---- TEKS

BERTUAHPOS.COM, PEKANBARU — Menteri Keuangan Sri Mulyani secara resmi telah mengeluarkan kebijakan terkait PPh penjualan pulsa, voucher, kartu perdana dan token listrik. Kebijakan itu efektif diberlakukan per 1 Februari 2021. Langkah Sri Mulyani yang soal pajak pulsa ini pun mendapat respon dari Ekonom Senior Rizal Ramli.
“Itu merupakan bagian dari dampak utang dengan bunga yang tinggi. “Ngutang ugal-ugalan dengan bunga kemahalan, neraca primer negatif selama 6 tahun, akhirnya kepepet, Menkeu Terbalik Sri Mulyani tekan sing printil–printil, seperti pajakin rakyat kecil yang pakai token listrik dan pulsa,” ujarnya, Sabtu 30 Januari 2021.
Menurutnya, apa yang dilakukan Sri Mulyani merupakan ‘kebijakan kepepet‘ untuk mencari sumber pendanaan melalui PPh tersebut. Dia pun menyebut cara itu sangat tidak kreatif.
Ekonom Institute for Development of Economics and Finance (INDEF) Bhima Yudistira menilai kebijakan tersebut kontraproduktif dengan pemberian stimulus kepada masyarakat maupun pengusaha di era resesi dan pandemi Covid-19 seperti sekarang ini.

--------
---- DATA UNTUK DIPERIKSA

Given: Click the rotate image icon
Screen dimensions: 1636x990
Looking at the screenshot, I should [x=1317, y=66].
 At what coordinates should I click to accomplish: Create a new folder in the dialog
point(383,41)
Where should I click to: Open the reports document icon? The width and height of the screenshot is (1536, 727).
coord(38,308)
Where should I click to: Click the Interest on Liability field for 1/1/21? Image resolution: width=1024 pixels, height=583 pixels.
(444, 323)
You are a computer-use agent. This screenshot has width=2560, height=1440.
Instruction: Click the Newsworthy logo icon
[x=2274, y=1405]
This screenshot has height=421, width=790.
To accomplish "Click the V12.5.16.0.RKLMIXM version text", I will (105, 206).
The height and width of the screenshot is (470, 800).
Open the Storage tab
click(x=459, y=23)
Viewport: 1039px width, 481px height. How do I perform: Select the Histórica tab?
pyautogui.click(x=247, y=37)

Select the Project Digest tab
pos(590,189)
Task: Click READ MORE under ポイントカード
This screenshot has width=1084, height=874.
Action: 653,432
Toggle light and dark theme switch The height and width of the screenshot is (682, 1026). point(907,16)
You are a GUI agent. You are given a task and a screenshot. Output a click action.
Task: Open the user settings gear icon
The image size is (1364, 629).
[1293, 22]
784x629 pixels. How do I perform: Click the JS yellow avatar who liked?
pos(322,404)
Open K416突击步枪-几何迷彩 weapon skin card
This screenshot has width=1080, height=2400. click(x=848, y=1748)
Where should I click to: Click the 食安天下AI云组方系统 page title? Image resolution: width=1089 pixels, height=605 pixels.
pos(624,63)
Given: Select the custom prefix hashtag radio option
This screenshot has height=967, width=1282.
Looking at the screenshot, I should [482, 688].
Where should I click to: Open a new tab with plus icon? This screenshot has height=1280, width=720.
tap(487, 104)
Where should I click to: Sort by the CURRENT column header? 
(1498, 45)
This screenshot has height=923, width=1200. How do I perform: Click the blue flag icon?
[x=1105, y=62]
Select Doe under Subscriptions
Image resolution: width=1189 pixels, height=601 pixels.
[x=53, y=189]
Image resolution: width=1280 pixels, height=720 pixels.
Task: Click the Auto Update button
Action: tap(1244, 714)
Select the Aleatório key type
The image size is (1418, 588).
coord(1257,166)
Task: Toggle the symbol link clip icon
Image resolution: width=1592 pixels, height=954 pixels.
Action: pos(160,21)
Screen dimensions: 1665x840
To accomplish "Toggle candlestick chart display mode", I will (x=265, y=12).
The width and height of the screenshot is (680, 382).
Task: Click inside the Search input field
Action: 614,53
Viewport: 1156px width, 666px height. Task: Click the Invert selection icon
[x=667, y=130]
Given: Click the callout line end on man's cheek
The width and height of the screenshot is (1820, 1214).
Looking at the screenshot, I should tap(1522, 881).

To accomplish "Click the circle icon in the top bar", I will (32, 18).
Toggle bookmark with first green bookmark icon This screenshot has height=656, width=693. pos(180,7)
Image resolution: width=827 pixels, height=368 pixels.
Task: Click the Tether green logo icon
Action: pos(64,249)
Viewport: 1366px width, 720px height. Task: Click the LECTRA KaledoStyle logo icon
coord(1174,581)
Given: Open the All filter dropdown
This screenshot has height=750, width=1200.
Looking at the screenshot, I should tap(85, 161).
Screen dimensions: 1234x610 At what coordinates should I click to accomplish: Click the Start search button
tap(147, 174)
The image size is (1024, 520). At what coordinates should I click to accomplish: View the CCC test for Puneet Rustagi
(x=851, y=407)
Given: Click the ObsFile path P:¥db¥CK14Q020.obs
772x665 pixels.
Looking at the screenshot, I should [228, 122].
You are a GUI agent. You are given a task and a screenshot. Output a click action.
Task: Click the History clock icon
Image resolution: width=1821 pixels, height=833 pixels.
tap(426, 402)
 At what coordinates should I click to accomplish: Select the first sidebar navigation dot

--------

:: PETUNJUK TUGAS ::
Lanjutkan berita tentang pajak pulsa dan token listrik, dimulai setelah kalimat terakhirnya yang memuat penilaian Bhima Yudistira.

:: JAWABAN TUGAS ::
“Padahal, saat ini pemerintah meminta masyarakat untuk menggunakan internet dan bekerja dari rumah (Work From Home) sehingga membutuhkan banyak banyak pulsa data atau nomor perdana. Karena itu, kebijakan ini dianggap merupakan beban baru bagi masyarakat,” tutur Bhima, mengutip CNNIndonesia.com.
Menurut Bhima, beban 10% tersebut tidak mungkin hanya ditanggung pihak penyelenggara, namun juga akan dibebankan kepada masyarakat atau konsumen dengan cara menaikkan harga. Karena itu, hal tersebut tentunya akan berpengaruh terhadap daya beli masyarakat.
“Artinya masyarakat harus dipaksa terus menggunakan internet atau telekomunikasi dan dengan kenaikan harga itu dia akan mengurangi pemakaian atau konsumsi barang-barang yang lain. Sehingga ini menjadi beban bagi masyarakat,” kata Bhima.
Dia menambahkan bahwa selama ini masyarakat juga sudah dibebankan dengan kenaikan materai. Ditambah dengan kenaikan harga PPN ini, beban masyarakat pun akan bertambah.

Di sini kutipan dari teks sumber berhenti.